After a preprocessing stage, the system can place a single RNA sample into an appropriate category in roughly half a second. That's far ahead of other platforms, which can take anywhere from half an hour to a few days to process and place a sample, according to the researchers. The platform is also just as accurate as other systems, correctly placing samples into their corresponding nodes — or the sub-branches corresponding to different viral variants — 97.2% of the time.
Genomic tracking is critical for identifying virus variants across geographical regions — what researchers refer to as "genomic surveillance" — facilitating real-time monitoring by epidemiologists as they seek to understand how different strains are moving through the population. Certain variants may present unique challenges, such as a speedier transmission rate, a more severe set of symptoms or a higher resistance to vaccines. These samples may also provide valuable information to contact tracers, who can identify an uncommon strain in a particular city and warn nearby individuals ahead of time that they may have been exposed so that they can quarantine and prepare for possible infection.

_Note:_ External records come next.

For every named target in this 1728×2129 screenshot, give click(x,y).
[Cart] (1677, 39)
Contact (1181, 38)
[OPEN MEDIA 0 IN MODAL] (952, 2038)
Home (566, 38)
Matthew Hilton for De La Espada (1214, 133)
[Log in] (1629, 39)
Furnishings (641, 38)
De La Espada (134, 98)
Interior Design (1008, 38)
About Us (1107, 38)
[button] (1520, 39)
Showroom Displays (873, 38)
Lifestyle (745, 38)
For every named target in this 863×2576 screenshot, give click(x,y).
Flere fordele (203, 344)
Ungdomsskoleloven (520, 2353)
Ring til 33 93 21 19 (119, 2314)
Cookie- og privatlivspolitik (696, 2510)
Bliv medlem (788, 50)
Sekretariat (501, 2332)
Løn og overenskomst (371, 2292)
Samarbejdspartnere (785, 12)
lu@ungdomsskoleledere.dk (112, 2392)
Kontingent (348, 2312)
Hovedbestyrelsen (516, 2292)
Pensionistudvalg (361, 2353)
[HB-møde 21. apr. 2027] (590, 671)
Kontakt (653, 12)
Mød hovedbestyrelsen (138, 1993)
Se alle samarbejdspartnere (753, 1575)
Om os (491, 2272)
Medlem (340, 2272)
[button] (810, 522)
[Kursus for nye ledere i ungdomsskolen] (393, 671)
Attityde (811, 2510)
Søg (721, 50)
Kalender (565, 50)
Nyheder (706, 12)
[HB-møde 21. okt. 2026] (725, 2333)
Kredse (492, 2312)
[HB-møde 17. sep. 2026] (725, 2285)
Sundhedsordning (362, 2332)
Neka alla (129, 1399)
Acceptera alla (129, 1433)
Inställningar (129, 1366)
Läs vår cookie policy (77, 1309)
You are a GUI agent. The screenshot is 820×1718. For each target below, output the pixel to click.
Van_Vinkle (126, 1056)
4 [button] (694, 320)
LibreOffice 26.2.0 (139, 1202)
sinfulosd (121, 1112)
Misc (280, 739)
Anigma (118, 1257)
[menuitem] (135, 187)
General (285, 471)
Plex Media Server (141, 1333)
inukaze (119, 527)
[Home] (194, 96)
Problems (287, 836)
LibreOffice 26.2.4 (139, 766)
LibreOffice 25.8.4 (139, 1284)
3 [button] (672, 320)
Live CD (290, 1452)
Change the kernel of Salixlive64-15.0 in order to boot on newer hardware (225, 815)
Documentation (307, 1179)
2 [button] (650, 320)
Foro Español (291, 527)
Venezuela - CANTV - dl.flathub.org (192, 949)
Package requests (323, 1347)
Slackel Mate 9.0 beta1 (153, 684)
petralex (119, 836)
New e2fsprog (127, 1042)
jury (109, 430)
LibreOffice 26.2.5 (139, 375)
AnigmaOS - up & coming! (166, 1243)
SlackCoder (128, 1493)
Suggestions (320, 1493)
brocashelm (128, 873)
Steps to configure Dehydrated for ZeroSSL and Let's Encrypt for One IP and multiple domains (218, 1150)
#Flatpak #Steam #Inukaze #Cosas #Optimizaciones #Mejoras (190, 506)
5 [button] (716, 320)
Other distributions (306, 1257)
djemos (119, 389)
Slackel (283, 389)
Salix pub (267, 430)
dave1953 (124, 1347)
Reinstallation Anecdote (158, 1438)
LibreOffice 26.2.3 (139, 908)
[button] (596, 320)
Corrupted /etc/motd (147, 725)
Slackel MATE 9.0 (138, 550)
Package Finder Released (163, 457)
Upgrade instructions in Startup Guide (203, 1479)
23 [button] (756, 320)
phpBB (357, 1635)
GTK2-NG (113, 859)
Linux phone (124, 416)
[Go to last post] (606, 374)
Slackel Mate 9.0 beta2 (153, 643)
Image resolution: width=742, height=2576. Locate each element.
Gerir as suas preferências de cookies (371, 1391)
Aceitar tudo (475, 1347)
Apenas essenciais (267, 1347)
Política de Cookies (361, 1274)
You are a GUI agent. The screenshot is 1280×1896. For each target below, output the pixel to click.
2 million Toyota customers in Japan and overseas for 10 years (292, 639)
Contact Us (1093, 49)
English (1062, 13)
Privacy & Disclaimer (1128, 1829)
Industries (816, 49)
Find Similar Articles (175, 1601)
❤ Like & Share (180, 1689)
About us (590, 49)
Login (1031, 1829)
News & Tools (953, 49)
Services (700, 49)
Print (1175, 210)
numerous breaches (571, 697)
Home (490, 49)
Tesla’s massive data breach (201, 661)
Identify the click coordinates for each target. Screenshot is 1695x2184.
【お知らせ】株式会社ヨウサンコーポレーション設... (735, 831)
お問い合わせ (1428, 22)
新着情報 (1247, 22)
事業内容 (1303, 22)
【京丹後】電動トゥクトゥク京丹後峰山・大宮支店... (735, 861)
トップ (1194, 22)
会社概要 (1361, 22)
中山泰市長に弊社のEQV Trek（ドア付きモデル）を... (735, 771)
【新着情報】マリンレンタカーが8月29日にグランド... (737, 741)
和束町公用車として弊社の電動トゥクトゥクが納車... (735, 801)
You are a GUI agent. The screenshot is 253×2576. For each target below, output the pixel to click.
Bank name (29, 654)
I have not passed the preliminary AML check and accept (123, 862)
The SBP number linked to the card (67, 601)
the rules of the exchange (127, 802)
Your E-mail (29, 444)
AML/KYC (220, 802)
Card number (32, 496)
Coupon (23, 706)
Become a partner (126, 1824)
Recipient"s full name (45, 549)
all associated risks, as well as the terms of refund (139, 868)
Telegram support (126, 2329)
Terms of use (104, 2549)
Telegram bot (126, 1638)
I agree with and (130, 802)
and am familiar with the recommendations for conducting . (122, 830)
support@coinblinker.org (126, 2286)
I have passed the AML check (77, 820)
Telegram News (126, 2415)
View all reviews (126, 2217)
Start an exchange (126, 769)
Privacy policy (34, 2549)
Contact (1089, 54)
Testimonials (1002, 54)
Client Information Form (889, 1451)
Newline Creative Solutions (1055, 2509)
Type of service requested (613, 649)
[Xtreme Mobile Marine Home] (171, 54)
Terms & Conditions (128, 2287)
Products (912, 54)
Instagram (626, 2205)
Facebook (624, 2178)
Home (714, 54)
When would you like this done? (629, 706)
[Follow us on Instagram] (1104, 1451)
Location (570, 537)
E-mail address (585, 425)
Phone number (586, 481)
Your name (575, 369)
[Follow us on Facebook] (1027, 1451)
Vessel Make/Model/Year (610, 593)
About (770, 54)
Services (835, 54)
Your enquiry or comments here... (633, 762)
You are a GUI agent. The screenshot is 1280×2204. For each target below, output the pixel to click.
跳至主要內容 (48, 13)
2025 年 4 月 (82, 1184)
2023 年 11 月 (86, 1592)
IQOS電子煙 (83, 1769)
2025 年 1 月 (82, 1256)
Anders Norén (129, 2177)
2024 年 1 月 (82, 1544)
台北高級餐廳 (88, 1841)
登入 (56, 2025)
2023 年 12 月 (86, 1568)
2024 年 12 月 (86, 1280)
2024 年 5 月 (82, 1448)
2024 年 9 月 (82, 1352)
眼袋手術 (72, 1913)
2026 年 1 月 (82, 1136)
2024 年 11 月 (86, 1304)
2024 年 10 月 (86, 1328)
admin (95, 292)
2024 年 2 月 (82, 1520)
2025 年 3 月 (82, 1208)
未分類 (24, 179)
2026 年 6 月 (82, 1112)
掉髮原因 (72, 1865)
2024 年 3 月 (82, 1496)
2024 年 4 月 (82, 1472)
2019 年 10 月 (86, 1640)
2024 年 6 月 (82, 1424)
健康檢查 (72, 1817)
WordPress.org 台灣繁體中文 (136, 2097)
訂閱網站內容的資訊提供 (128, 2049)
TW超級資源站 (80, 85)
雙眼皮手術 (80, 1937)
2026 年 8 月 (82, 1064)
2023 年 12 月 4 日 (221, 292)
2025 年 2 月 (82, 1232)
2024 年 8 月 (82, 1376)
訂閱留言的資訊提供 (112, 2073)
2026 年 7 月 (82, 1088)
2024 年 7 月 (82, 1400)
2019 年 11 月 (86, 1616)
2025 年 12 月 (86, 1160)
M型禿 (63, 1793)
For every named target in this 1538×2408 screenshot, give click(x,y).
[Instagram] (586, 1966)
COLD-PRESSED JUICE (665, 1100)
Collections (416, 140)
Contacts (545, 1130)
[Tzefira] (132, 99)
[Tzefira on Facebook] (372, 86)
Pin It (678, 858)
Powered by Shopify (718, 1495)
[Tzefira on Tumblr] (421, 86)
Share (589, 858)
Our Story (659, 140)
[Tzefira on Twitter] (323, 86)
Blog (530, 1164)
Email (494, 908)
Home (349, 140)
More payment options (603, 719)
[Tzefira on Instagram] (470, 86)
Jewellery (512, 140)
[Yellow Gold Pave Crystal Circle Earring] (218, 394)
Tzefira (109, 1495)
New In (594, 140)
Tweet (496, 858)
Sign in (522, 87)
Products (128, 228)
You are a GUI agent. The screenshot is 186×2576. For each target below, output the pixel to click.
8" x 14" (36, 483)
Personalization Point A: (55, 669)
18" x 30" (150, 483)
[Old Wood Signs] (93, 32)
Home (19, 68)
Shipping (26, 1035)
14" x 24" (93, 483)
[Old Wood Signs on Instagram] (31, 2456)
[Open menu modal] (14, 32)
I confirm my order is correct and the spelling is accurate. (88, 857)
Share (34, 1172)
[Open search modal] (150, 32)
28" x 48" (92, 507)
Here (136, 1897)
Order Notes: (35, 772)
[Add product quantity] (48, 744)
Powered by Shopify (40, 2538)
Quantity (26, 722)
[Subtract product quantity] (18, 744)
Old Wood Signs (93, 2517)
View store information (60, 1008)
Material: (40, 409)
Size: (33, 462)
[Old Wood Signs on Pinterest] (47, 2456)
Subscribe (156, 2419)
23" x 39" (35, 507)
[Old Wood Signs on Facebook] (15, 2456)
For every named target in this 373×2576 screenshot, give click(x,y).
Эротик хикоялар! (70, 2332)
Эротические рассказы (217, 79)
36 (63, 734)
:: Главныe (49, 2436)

In order to categorize a new sample, the platform automatically assesses which branch of the tree most closely aligns with its unique set of mutations. The highly efficient process allows people who may not have access to cutting-edge computing equipment to still contribute their findings to the database. The tree already includes "the vast majority of sequences that have been released," Corbett-Detig said. The researchers also partnered with the Centers for Disease Control and Prevention to develop a module that teaches scientists how to access the UShER server and upload their sequences to the platform.
In their paper, the authors noted that as of September 2020, more than 2,000 groups had gathered nearly 98,000 genome samples to help track the spread of the virus. Those numbers have continued growing rapidly over the past year, far beyond the figures presented in the paper. "We had bets on how much data would exist, and I think all of our bets were off," Turakhia said. "We all underestimated how much data we were going to be accumulating over the course of this pandemic."
"Working with SARS-CoV-2, everybody wants the answer yesterday," Corbett-Detig added. "The landscape changes very quickly."
There are now over 1 million samples from 172 countries and territories entered into the global initiative on sharing avian influenza data, or GISAID, a repository first created to track influenza variants that has since expanded to be the world's most popular platform for accessing coronavirus data.
Throughout the development and testing of UShER, the research team has been motivated by the global, collaborative effort to address the pandemic. "For the first time, we've been able to trace the evolutionary history of any species with such fine granularity and such great detail, right from the onset — the first sequence in Wuhan to this point. It's never happened before," Turakhia said.
The study "Ultrafast Sample placement on Existing tRees (UShER) enables real-time phylogenetics for the SARS-CoV-2 pandemic" published May 10 in Nature Genetics, was authored by Yatish Turakhia, Bryan Thornlow, Angie S. Hinrichs and David Haussler, University of California, Santa Cruz; Nicola De Maio, European Bioinformatics Institute; Landen Gozashti, University of California, Santa Cruz and Harvard University; Robert Lanfear, Australian National University; and Russell Corbett-Detig, University of California, Santa Cruz and National Research University Higher School of Economics.